Extreme Point Supervised Instance Segmentation
Hyeonjun Lee, Sehyun Hwang, Suha Kwak
TL;DR
EXITS addresses the high cost of pixel-level masks in instance segmentation by exploiting extreme points that accompany bounding box annotations. It introduces a two-stage approach: a ViT-based pseudo label generator learns to produce high-quality object masks from single-object crops by propagating seeds over a fully connected point graph using a transition matrix $\mathbf{T}$ derived from a similarity matrix $\mathbf{S}$ obtained from a pretrained similarity extractor and refined with Sinkhorn normalization. In the second stage, these pseudo masks train a fully supervised instance segmentation model, enabling strong performance with box- or extreme-point supervision while narrowing the gap to fully supervised methods. The method shows state-of-the-art results on COCO, Pascal VOC, and LVIS, with particular strength on separated/occluded objects, and analyses reveal the importance of pseudo-label quality, propagation depth $\alpha$, and similarity extractor warm-up.
Abstract
This paper introduces a novel approach to learning instance segmentation using extreme points, i.e., the topmost, leftmost, bottommost, and rightmost points, of each object.
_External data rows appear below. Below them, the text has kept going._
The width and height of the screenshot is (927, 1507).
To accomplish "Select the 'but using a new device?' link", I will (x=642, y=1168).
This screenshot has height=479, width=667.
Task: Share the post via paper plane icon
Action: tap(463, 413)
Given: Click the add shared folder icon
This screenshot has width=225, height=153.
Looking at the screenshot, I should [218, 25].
These points are readily available in the modern bounding box annotation process while offering strong clues for precise segmentation, and thus allows to improve performance at the same annotation cost with box-supervised methods. Our work considers extreme points as a part of the true instance mask and propagates them to identify potential foreground and background points, which are all together used for training a pseudo label generator. Then pseudo labels given by the generator are in turn used for supervised learning of our final model. On three public benchmarks, our method significantly outperforms existing box-supervised methods, further narrowing the gap with its fully supervised counterpart. In particular, our model generates high-quality masks when a target object is separated into multiple parts, where previous box-supervised methods often fail.